[Passage]

NIH's Building One in Bethesda, Md.

NIH's Building One in Bethesda, Md. Lydia Polimeni/National Institutes of Health

Another Budget Bump May Be Coming for the NIH

Senate appropriators are once again hoping to establish a pattern of funding increases for the agency.

For the second year in a row, the National Institutes of Health could get a $2 billion bump in its budget. That’s the number a Senate Appropriations subcommittee approved Tuesday in its fiscal-year 2017 budget bill, which is now headed to the full committee. The panel’s House counterparts will release their own figure for the biomedical-research agency in the coming months, but if last year’s budget process is any guide, the Senate number could stick. 

The increase is welcome news in the research community, which until last year saw stagnant budgets at the NIH, the world’s largest source of public research funding. The agency funds internal research and sends money to scientists at institutes and universities worldwide. Biomedical research had long been a bipartisan priority, especially in the late 1990s and early 2000s when Congress doubled the NIH’s budget. But it waned in the years since. As a result, the NIH was not able to finance as many research grants as it—and researchers—wanted; and constant congressional budget fights generated uncertainty, making planning multi-year scientific projects difficult and discouraging researchers, particularly those in the early stages of their careers.

But starting with the 2016 appropriations debate, research advocates started to see changes in Congress, which they hoped would start to reverse the flat budgets’ ill effects. Members, inspired in part by their constituents, rallied around the agency on a bipartisan basis. “People are saying ‘Enough, we have got to find answers and even if it means we’re gonna spend more money than some would like’ ... it’s worth doing,” Mary Woolley, the president of the advocacy group Research!America, told me last year. The Senate Appropriations Committee approved a $2 billion increase for 2016, while its House counterpart called for a $1.1 billion hike. The Senate’s figure passed in December as part of Congress’s 2016 omnibus package.

[/Passage]
[Records supplied]

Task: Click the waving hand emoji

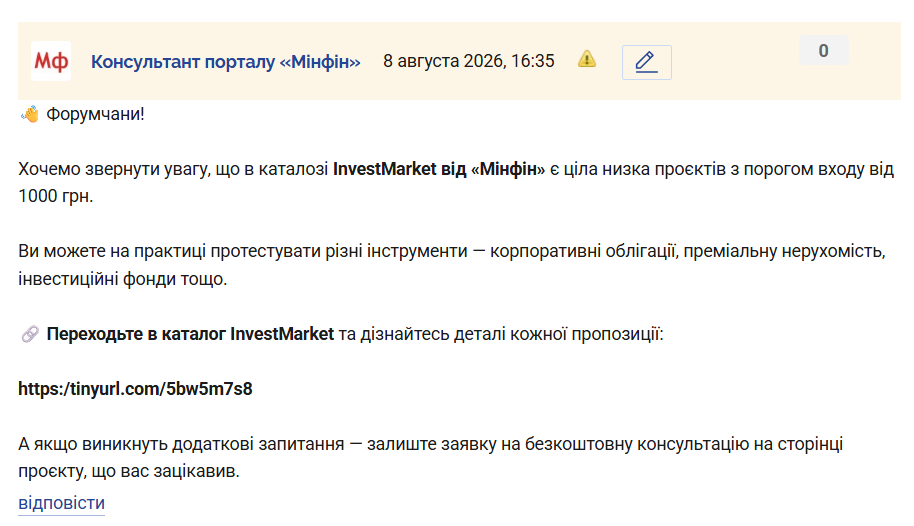Action: pyautogui.click(x=30, y=114)
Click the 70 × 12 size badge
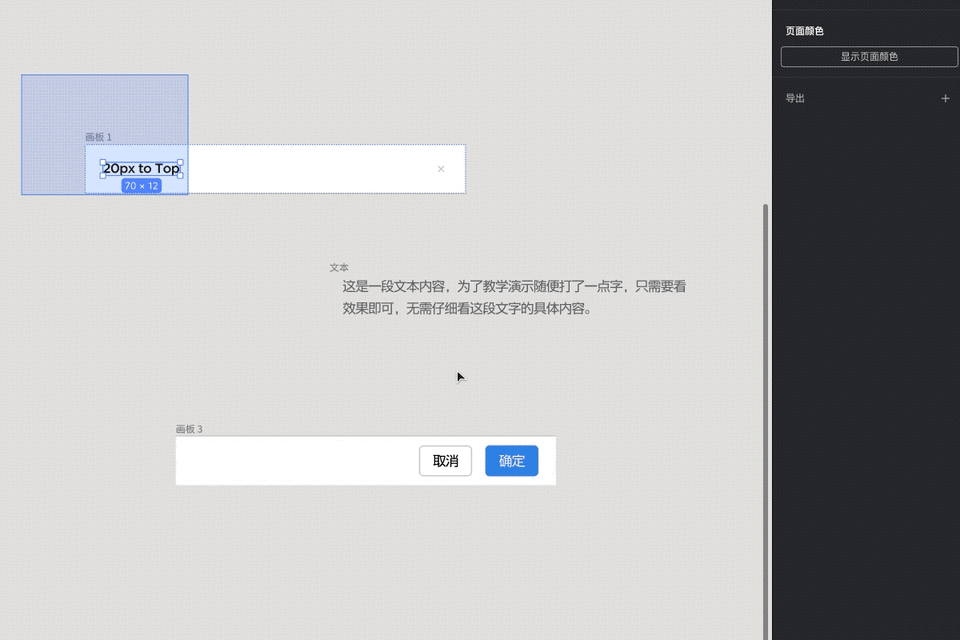This screenshot has height=640, width=960. [x=141, y=186]
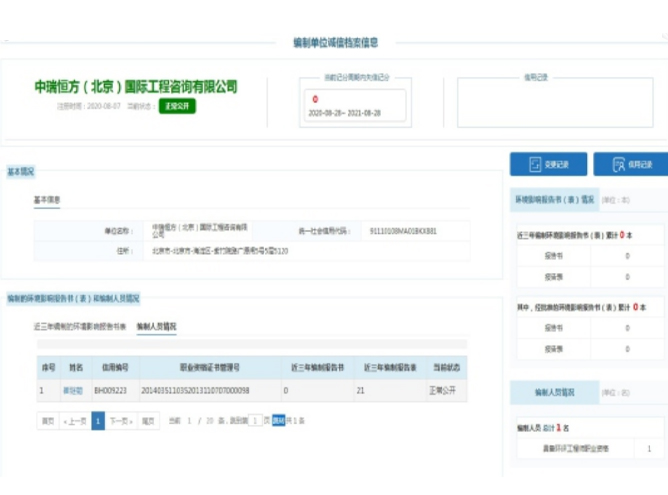Image resolution: width=668 pixels, height=495 pixels.
Task: Click the green 正常公开 status badge
Action: tap(177, 106)
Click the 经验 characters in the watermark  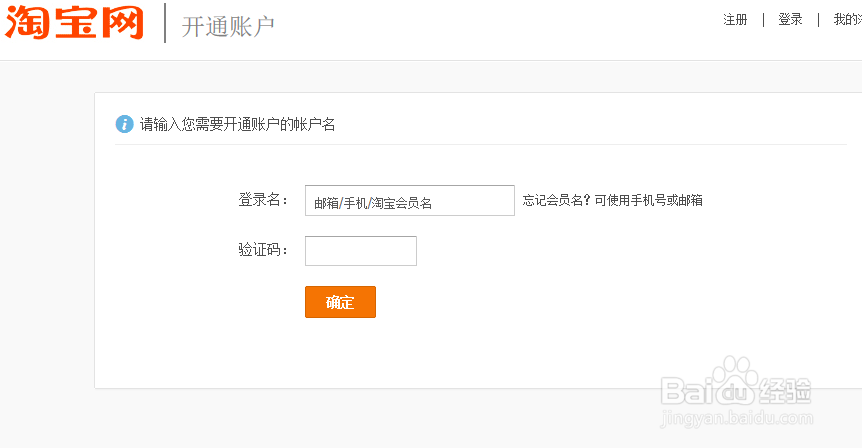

[/Records supplied]

* _Work item 1_:
From the NIH budget article, list every specific dollar amount given for an increase to the NIH's budget. Give each with the body that approved or proposed it and the fiscal year it applies to.
* _Work item 2_:
Answer these questions from the NIH budget article:
(a) What position does Mary Woolley hold?
(b) In what period did Congress double the NIH's budget?
(c) In which month did the Senate's 2016 figure pass?
* _Work item 3_:
Continue the NIH budget article from its last sentence.

* _Exercise output 1_:
- $2 billion: approved by a Senate Appropriations subcommittee on Tuesday for fiscal year 2017
- $2 billion: approved by the Senate Appropriations Committee for 2016, and passed in December as part of Congress's 2016 omnibus package
- $1.1 billion: called for by the House counterpart for 2016

* _Exercise output 2_:
(a) She is the president of the advocacy group Research!America.
(b) In the late 1990s and early 2000s.
(c) December.

* _Exercise output 3_:
Top Republican appropriators at the time predicted another bump for the NIH in 2017. They have advocated, as agency Director Francis Collins has, for steady increases for the agency. In response to last year’s budget, Collins told me the funding increase would be “even more wonderful if this actually begins a trend to get us back on a stable, predictable, upward trajectory.” The agency’s total 2017 budget in the Senate’s bill is roughly $34 billion, more than the president requested. (The NIH does not comment on pending legislation, the agency said in a statement.)

The bill also includes specific increases for opioid-abuse programs, the Precision Medicine Initiative, and Alzheimer’s disease research. It does not include dedicated funding for research into Zika, which lawmakers have been debating for months. The Senate passed $1.1 billion in emergency funding for Zika in late May. The House soon signed off on much less, paid for by spending cuts and leftover Ebola money. Tom Cole, the chairman of the House Appropriations subcommittee that manages health-agency budgets, told me last month that Zika-related funds will be included in the lower chamber’s overall 2017 budget.

Republican appropriators have repeatedly said that an increase for the NIH would necessitate cuts to other parts of the budget, but lawmakers did not elaborate on them in Tuesday’s markup meeting. Patty Murray, the Senate subcommittee ranking member who led the 2017 negotiations with subcommittee chairman Roy Blunt, noted that the bill was a “bipartisan compromise” under “very tight budget caps.”

Still, lawmakers largely seemed gratified at the numbers. Blunt said at the meeting that lawmakers want to create a “pattern of increasing” research budgets “until there is no more health research to be done.” That, he noted, is unlikely to happen anytime soon. But “if you’re going to have a pattern, Year Two becomes critical.”